Por Bruno Paulino*

Ariano Suassuna (Foto: DEIVYSON TEIXEIRA/ O POVO)

Um dia eu conheci o escritor Ariano Suassuna e conversei com ele. Não foi por muito tempo, mas valeu o papo. Foi quando o vate visitou Quixeramobim no final do ano da graça de 2011. Fico pensando hoje que poderia ter tirado uma foto para registrar aquele momento. Mas ele estava tão emocionado por adentrar a casa em que nasceu Antônio Conselheiro que respeitosamente hesitei. Acho que fui também tomado por aquele sentimento catártico.

Suassuna lacrimejava em silêncio.

Depois ele comentou com todo mundo que ali o rodeava que o livro Os Sertões foi um componente fundamental de sua formação intelectual. Que foi lendo Euclides da Cunha que se deparou pela primeira vez num livro com a gente simples e a paisagem que conhecia. E que aquela saga de Antônio Conselheiro e sua gente – que teve início ali naquela casa – era também a história dele. Era a história de todo o sertão. Era um Brasil que não se conhecia. Era o Brasil Real. Não o Brasil Oficial. Impossível não se emocionar com depoimento tão vivo e espontâneo.

Recordo que ao tomar posse na Academia Brasileira de Letras, Ariano Suassuna discursou: “Euclides da Cunha, mesmo ofuscado, ao se ver diante do povo brasileiro real, pôde tomar seu lado – e o grande livro que é Os Sertões resultou do choque experimentado ante aquele Brasil brutal, mas verdadeiro, que ele via pela primeira vez em Canudos e que amou com seu sangue e seu coração, se bem que nunca o tenha compreendido inteiramente com sua cabeça, meio deformada pela falsa ciência européia que o Brasil venerava, e ainda venera, como dogma.”

**Instruções**.
A. Liste as pessoas citadas pelo nome nos parágrafos do texto sobre Ariano Suassuna, sem contar a assinatura nem o crédito da foto.
B. Reproduza, sem nenhuma alteração, o trecho do texto sobre Ariano Suassuna que começa em "Um dia eu conheci" e termina em "lacrimejava em silêncio.".

**Conteúdo dos dados**.

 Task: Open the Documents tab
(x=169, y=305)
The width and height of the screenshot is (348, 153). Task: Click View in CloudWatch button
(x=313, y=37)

**Respostas**.
A.
Ariano Suassuna
Antônio Conselheiro
Euclides da Cunha

B.
Um dia eu conheci o escritor Ariano Suassuna e conversei com ele. Não foi por muito tempo, mas valeu o papo. Foi quando o vate visitou Quixeramobim no final do ano da graça de 2011. Fico pensando hoje que poderia ter tirado uma foto para registrar aquele momento. Mas ele estava tão emocionado por adentrar a casa em que nasceu Antônio Conselheiro que respeitosamente hesitei. Acho que fui também tomado por aquele sentimento catártico.

Suassuna lacrimejava em silêncio.